Frick, Kevin K., and David A. Bushinsky.
Nephrology Unit, Department of Medicine, University of Rochester
School of Medicine, Rochester, NY 14642
APStracts 5:0141F, 1998.
Chronic metabolic acidosis induces net calcium efflux from bone
mineral through an increase in osteoclastic resorption and a decrease
in osteoblastic matrix deposition and mineralization. To determine
the effects of chronic metabolic acidosis on the expression of genes
necessary for mineralization, we grew primary bone cells, which are
principally osteoblasts, to confluence in neutral pH (7.5) medium and
then switched the cells either to a neutral pH or to an acidic pH
(7.1) differentiation medium. Cells were harvested for RNA at 4-7 d
intervals for up to 44 d. By 36 d, there was extensive bone nodule
formation and mineralization in cells cultured in neutral medium;
however, there was a substantial decrease in nodule formation and
mineralization in cells cultured in acidic medium. There was a marked
increase in matrix Gla protein RNA and an increase in osteopontin RNA
in neutral cultures; however, acidic medium almost completely
suppressed these increases. In contrast, RNA levels for osteonectin
and transforming growth factor [beta]1 were not altered by chronic
acidosis. Additional cells were incubated in acid differentiation
medium for 1, 2 or 3 weeks and then transferred to neutral medium; in
each case there was recovery of matrix Gla protein RNA and
osteopontin RNA expression.
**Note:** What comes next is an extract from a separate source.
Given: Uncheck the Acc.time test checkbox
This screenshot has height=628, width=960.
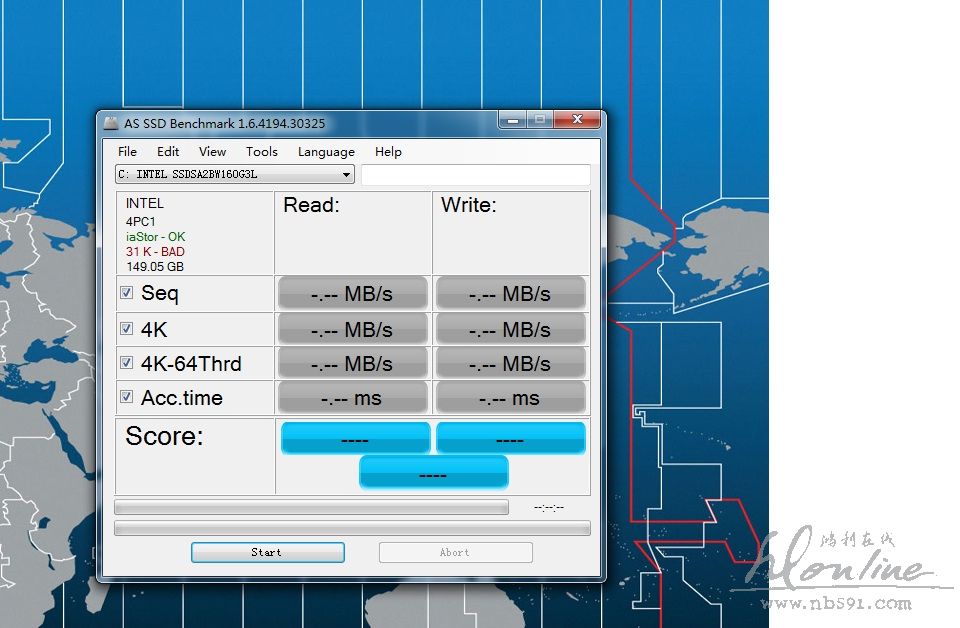Looking at the screenshot, I should (x=127, y=397).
Still other cells were incubated in
neutral differentiation medium for 1, 2 or 3 weeks and then
transferred to acid medium; in each case there was inhibition of
matrix Gla protein RNA and osteopontin RNA expression. Thus metabolic
acidosis appears to specifically inhibit RNA accumulation of certain
genes whose products may be essential for formation of mature bone
matrix.
Received 20 March 1998; accepted in final form 16 August 1998.
APS Manuscript Number F68-8.
Article publication pending Am. J. Physiol. (Renal Physiology).
ISSN 1080-4757 Copyright 1998 The American Physiological Society.
Published in APStracts on 21 September 1998